The main points and contributions of this paper are as follows:

(1) In this paper, an active domain adaptatioin intelligent fault detection framework LDE-ADA is proposed to solvethe label domain expansion problem. This method takes into account that in the feature invariant space after marginal distribution alignment, most of the newly added health categories are distributed in the decision boundary and have a high amount of information. Therefore, the framework first performs marginal distribution alignment to improve the accuracy of active learning sample queries.

(2) An improved active learning query strategy is proposed. The query strategy can more accurately select samples of the newly added health categories in the target domain, and is suitable for solving the label domain expansion problem of UDA.

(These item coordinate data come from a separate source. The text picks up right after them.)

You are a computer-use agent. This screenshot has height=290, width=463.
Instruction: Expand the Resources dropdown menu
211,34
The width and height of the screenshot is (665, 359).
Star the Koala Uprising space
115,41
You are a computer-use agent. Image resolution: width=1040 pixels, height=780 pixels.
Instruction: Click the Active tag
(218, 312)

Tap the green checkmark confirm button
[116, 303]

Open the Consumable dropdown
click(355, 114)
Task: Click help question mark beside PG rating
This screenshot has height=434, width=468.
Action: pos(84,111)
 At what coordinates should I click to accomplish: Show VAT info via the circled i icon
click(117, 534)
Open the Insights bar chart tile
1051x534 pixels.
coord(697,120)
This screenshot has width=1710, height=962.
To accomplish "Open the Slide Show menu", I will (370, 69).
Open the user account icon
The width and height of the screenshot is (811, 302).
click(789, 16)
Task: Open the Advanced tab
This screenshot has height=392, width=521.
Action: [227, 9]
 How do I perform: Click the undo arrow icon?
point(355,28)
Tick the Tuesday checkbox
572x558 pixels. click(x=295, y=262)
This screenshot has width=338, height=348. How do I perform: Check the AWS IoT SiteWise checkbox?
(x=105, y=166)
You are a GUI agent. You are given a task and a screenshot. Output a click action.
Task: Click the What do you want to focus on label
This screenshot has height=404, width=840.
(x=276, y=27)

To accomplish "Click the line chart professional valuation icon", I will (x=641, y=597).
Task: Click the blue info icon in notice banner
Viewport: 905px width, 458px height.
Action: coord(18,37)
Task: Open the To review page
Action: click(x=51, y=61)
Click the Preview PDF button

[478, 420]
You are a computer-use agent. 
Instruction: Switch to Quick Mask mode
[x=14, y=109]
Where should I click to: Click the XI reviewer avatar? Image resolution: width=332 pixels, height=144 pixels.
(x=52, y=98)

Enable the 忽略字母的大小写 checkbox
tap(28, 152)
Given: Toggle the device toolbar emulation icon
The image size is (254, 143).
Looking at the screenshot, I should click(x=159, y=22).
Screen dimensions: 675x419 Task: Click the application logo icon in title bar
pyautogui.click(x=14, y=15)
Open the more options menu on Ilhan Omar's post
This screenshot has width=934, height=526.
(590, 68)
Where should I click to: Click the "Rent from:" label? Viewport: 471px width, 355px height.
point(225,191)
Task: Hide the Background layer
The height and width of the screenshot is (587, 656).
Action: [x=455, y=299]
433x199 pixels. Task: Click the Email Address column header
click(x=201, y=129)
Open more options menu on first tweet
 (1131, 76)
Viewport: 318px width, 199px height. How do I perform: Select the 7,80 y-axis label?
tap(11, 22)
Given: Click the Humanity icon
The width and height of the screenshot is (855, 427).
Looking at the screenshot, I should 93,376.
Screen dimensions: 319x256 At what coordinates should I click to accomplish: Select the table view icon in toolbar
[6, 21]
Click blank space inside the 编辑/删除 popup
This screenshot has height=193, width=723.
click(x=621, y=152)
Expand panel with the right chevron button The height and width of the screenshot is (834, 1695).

(3) The influencing factors of the diagnostic performance of the active domain adaptation framework are analyzed through experiments. These influencing factors provide ideas for the efficient application of active domain adaptation models in the field of fault detection.

The rest of this paper is organized as follows: The second part is related concepts, including domain adaptation, active learning, and active domain adaptation. In the third part, the LDE-ADA intelligent fault detection framework is introduced in detail. In the fourth part, the effectiveness and superiority of the proposed method are proved on the bearing test platform, and the factors affecting the active domain adaptation are analyzed. The fifth part summarizes this paper.

Related work

Domain adaptation

Domain adaptation (DA) is designed to solve the problem of biased feature space mappings in the source and target domains. Unsupervised domain adaptation is one such paradigms, where no labeled sample data is available in the target domain. For unsupervised domain adaptation, we generally assume that the source domain $D_{s}$ has $n_{s}$ labeled samples, and the target domain $D_{t}$ has $n_{t}$ unlabeled samples, respectively denoted as: $X_{S} = {x_{i}^{s}, y_{i}^{s}}_{i = 1}^{n_{s}}$ and $X_{T} = {x_{j}^{t}}_{j}^{n_{t}}$ . In the case of sample marginal distributions $P_{s} (X) \neq P_{T} (X)$ and label domain $Y_{s}$ = $Y_{t}$ , learn a domain adaptation model. While correctly predict the source domain data, it minimizes the feature distributions difference between the source domain and the target domain to minimize the risk of misclassification $E_{(x^{t}, y^{t}) ~ D_{t}} [C (G (x^{t})) \neq y^{t}]$ .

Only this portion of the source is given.